Reward programs that are owned by corporations and financial institutions such as Aeroplan, Air Miles, RBC Avion, etc. are independent of airlines. Your transactions with these programs are private and contractual and issues should be reported to your provincial or territorial government authority for consumer protection.
Unfair competitive practices
If you have a complaint about an airline's competitive practices, please consult the Competition Bureau of Canada to submit a complaints related to: false advertising; mergers and acquisitions; and predatory behaviour of airlines in Canada.
Fares and rates on domestic routes with little or no competition
A route with little or no competition is any route within Canada served by a single carrier and its affiliates.
You may contact the Secretariat to file a complaint.
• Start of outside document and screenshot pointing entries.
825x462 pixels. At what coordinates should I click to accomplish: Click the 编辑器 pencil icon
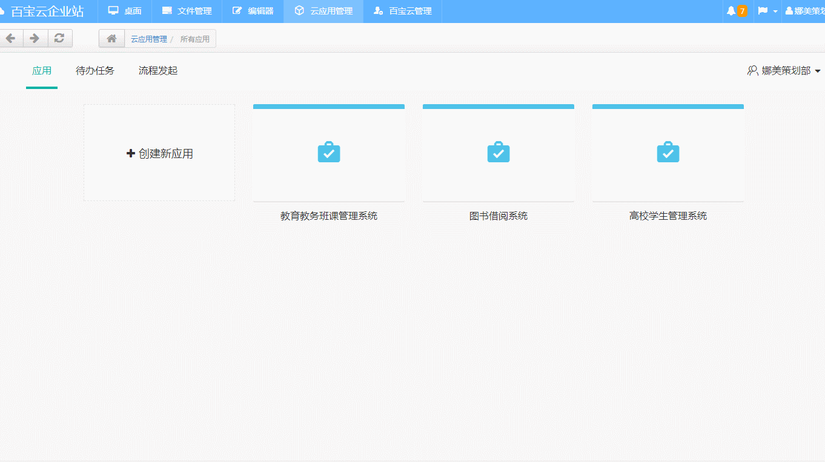(235, 10)
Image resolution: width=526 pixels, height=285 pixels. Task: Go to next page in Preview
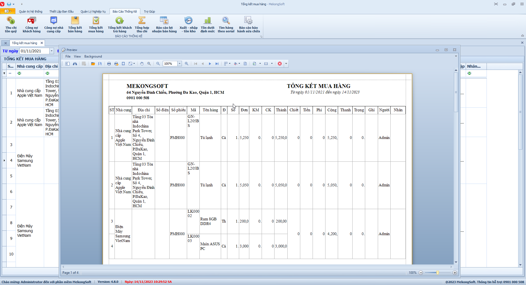click(x=210, y=64)
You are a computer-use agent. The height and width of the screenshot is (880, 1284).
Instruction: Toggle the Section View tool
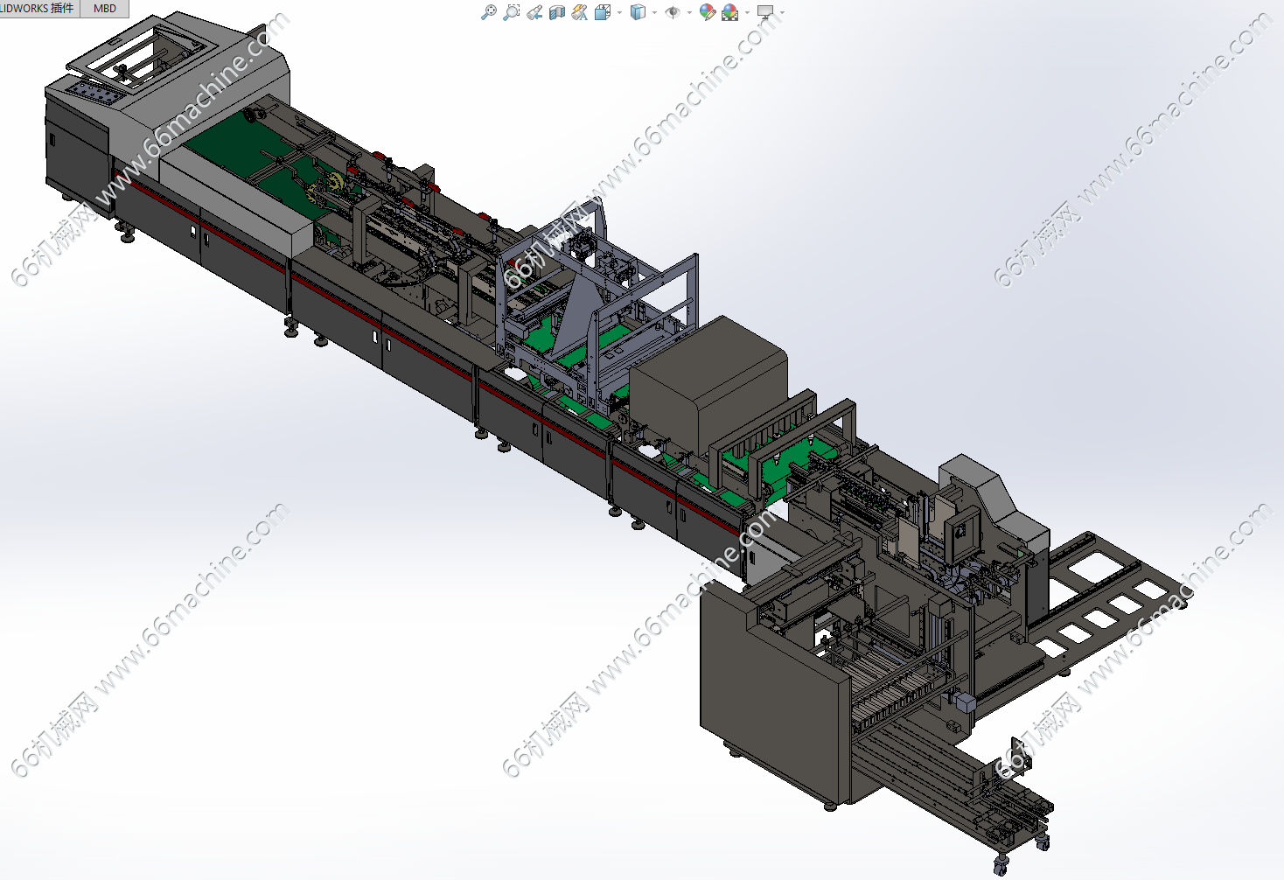tap(557, 12)
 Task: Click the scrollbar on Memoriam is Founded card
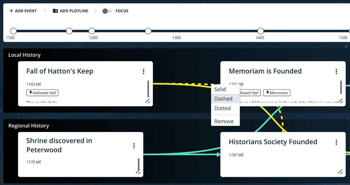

Reducing air service to a community
An airline carrier must notify the community if it proposes to reduce domestic air service to a community. Notice must be given if the airline plans to:
- discontinue a service, resulting in only one or no carriers serving a point;
- reduce the frequency of a service to less than one flight per week, resulting in only one or no carriers providing service to that point at least once per week; or
- discontinue a year-round, non-stop, scheduled air service between two points in Canada, resulting in significantly reduced seating capacity on that route.
In these situations, the carrier must notify the affected communities at least 120 days before discontinuing or reducing the service. If the carrier has served the point for less than one year, it must give 30 days notice. In addition, the carrier must give elected officials of the affected communities an opportunity to discuss the impact of its proposal.
If you believe that a carrier has not properly notified the community as described above, you may contact the Secretariat to file a complaint.